### Input data
::::

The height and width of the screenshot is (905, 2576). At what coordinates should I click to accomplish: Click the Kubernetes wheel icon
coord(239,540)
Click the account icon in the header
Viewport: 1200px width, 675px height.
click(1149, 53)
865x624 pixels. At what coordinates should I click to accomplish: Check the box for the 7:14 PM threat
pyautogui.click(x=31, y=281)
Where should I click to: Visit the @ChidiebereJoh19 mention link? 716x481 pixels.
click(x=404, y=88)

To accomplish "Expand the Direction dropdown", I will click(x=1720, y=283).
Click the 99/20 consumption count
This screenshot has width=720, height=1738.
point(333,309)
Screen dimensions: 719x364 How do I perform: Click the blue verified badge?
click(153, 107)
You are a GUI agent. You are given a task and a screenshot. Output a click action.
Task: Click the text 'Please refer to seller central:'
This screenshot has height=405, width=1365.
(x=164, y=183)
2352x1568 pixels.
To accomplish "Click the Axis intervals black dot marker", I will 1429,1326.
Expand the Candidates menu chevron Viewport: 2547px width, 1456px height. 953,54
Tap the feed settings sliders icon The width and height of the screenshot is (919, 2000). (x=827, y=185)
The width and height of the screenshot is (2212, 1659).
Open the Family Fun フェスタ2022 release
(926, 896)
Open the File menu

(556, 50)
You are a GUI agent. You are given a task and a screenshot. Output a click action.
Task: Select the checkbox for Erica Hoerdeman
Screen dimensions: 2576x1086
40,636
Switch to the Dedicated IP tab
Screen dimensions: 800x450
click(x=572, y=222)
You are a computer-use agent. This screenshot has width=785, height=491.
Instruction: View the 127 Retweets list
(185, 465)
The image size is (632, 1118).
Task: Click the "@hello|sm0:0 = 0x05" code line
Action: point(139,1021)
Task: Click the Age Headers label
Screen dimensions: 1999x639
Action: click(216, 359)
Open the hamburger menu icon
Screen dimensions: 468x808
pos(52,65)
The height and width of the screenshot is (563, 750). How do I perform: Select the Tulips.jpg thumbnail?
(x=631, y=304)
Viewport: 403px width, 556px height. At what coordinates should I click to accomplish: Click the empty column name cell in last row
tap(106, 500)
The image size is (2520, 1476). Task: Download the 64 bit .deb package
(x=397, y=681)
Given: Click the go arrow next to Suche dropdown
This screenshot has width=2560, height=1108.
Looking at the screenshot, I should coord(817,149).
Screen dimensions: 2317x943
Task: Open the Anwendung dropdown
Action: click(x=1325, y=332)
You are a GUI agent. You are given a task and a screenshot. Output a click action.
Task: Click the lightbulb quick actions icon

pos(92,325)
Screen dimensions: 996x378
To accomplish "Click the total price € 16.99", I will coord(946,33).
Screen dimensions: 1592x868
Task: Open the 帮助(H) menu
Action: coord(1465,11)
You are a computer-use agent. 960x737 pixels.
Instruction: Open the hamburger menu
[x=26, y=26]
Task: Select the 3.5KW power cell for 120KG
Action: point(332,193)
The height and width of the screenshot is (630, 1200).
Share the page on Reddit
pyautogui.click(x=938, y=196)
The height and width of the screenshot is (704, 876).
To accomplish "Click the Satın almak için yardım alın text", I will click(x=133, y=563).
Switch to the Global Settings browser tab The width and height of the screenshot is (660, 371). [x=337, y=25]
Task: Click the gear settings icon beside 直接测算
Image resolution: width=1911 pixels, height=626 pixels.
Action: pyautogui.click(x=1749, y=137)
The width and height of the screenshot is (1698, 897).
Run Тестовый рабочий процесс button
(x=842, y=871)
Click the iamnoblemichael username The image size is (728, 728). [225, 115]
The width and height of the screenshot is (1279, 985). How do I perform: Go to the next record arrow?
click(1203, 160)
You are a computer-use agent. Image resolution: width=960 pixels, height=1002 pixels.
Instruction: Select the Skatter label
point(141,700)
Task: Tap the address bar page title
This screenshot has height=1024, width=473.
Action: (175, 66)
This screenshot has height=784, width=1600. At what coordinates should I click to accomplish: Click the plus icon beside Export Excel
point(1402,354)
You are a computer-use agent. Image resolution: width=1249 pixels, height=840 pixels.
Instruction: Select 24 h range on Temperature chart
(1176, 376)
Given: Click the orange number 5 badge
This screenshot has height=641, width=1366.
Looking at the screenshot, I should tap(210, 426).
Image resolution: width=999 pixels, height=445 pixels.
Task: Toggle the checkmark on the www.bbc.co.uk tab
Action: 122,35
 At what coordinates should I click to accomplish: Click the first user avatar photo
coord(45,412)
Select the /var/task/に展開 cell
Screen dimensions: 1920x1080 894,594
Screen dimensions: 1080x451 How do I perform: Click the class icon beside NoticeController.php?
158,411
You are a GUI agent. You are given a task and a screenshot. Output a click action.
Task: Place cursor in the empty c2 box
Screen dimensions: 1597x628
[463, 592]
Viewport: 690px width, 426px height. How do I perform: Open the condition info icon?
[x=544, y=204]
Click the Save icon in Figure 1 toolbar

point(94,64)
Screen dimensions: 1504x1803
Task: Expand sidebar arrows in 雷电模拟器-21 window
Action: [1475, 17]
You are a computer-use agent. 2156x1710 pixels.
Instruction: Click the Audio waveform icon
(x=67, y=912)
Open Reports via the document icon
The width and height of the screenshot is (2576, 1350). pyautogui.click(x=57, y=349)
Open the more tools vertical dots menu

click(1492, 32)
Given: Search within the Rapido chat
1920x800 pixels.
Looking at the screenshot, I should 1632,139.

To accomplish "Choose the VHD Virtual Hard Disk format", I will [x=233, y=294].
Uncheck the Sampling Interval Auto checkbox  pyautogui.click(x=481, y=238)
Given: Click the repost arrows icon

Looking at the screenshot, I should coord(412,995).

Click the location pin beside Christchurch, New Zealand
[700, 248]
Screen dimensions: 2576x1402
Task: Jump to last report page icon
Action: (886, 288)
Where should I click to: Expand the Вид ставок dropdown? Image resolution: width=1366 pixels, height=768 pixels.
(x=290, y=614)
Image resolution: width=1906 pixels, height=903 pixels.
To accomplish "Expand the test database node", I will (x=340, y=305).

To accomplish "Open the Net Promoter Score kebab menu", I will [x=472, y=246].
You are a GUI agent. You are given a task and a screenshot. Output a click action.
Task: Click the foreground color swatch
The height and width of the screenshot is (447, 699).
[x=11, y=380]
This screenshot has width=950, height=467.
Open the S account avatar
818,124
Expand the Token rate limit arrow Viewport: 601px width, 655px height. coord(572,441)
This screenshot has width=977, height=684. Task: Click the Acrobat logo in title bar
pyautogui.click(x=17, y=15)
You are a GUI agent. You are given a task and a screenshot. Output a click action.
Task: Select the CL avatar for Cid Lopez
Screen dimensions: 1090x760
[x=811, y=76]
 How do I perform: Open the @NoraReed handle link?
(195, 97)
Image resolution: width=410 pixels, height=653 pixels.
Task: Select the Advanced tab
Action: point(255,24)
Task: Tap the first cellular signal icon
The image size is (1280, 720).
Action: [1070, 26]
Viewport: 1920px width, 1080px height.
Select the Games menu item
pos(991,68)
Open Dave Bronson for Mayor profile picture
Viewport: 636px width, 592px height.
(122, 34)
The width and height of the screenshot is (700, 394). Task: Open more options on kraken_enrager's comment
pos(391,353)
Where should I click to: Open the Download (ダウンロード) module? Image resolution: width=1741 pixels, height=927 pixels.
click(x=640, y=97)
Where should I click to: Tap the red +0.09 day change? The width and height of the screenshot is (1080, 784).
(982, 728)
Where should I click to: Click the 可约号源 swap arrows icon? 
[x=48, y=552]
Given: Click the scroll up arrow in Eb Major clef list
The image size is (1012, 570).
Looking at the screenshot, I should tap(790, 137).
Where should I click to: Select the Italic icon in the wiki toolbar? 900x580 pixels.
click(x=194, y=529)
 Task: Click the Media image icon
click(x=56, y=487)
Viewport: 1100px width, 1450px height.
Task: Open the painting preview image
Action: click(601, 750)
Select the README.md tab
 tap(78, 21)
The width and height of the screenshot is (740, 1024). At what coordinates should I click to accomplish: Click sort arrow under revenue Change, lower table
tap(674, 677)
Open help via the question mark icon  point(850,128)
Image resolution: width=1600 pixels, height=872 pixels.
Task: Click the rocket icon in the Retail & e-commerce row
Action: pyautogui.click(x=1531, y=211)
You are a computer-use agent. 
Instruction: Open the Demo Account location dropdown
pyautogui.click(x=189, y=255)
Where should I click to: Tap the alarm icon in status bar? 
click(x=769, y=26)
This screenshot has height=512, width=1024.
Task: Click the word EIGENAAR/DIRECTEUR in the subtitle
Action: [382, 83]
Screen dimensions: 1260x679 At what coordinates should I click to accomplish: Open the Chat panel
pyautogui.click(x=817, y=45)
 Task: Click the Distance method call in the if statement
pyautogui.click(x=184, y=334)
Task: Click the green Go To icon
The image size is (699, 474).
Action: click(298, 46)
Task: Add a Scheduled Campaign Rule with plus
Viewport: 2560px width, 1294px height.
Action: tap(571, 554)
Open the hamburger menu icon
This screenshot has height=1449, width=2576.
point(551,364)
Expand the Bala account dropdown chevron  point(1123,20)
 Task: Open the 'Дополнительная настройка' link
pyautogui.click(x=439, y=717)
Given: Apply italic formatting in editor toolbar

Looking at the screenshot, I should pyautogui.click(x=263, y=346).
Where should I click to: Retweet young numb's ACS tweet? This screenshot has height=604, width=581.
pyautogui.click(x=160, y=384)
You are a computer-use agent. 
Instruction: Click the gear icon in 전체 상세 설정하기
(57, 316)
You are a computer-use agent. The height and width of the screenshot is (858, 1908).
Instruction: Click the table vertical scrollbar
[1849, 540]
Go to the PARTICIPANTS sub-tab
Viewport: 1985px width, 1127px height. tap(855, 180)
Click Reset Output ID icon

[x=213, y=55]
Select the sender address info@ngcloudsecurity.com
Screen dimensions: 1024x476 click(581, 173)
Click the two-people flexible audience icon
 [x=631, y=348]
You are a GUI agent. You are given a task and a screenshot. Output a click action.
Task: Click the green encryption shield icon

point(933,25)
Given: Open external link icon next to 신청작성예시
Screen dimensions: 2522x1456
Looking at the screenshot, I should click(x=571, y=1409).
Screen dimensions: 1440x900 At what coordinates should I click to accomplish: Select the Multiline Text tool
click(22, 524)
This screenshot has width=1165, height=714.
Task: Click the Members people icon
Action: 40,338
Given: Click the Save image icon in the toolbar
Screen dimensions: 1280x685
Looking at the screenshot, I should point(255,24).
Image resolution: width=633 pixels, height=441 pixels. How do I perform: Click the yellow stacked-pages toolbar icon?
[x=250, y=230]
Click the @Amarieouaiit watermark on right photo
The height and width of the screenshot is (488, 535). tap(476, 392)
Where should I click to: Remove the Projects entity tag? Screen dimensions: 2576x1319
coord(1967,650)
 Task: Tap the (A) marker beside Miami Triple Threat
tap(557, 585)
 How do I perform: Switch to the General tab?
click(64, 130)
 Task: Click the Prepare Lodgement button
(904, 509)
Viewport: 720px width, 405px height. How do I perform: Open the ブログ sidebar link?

::::

### Task statement
Retype the lines from the line containing "user avatar photo" up to and including the line containing "will [x=472, y=246].", reproducing each one precisely as it stands.

### The solution
 At what coordinates should I click to accomplish: Click the first user avatar photo
coord(45,412)
Select the /var/task/に展開 cell
Screen dimensions: 1920x1080 894,594
Screen dimensions: 1080x451 How do I perform: Click the class icon beside NoticeController.php?
158,411
You are a GUI agent. You are given a task and a screenshot. Output a click action.
Task: Place cursor in the empty c2 box
Screen dimensions: 1597x628
[463, 592]
Viewport: 690px width, 426px height. How do I perform: Open the condition info icon?
[x=544, y=204]
Click the Save icon in Figure 1 toolbar

point(94,64)
Screen dimensions: 1504x1803
Task: Expand sidebar arrows in 雷电模拟器-21 window
Action: [1475, 17]
You are a computer-use agent. 2156x1710 pixels.
Instruction: Click the Audio waveform icon
(x=67, y=912)
Open Reports via the document icon
The width and height of the screenshot is (2576, 1350). pyautogui.click(x=57, y=349)
Open the more tools vertical dots menu

click(1492, 32)
Given: Search within the Rapido chat
1920x800 pixels.
Looking at the screenshot, I should 1632,139.

To accomplish "Choose the VHD Virtual Hard Disk format", I will [x=233, y=294].
Uncheck the Sampling Interval Auto checkbox  pyautogui.click(x=481, y=238)
Given: Click the repost arrows icon

Looking at the screenshot, I should coord(412,995).

Click the location pin beside Christchurch, New Zealand
[700, 248]
Screen dimensions: 2576x1402
Task: Jump to last report page icon
Action: (886, 288)
Where should I click to: Expand the Вид ставок dropdown? Image resolution: width=1366 pixels, height=768 pixels.
(x=290, y=614)
Image resolution: width=1906 pixels, height=903 pixels.
To accomplish "Expand the test database node", I will (x=340, y=305).

To accomplish "Open the Net Promoter Score kebab menu", I will [x=472, y=246].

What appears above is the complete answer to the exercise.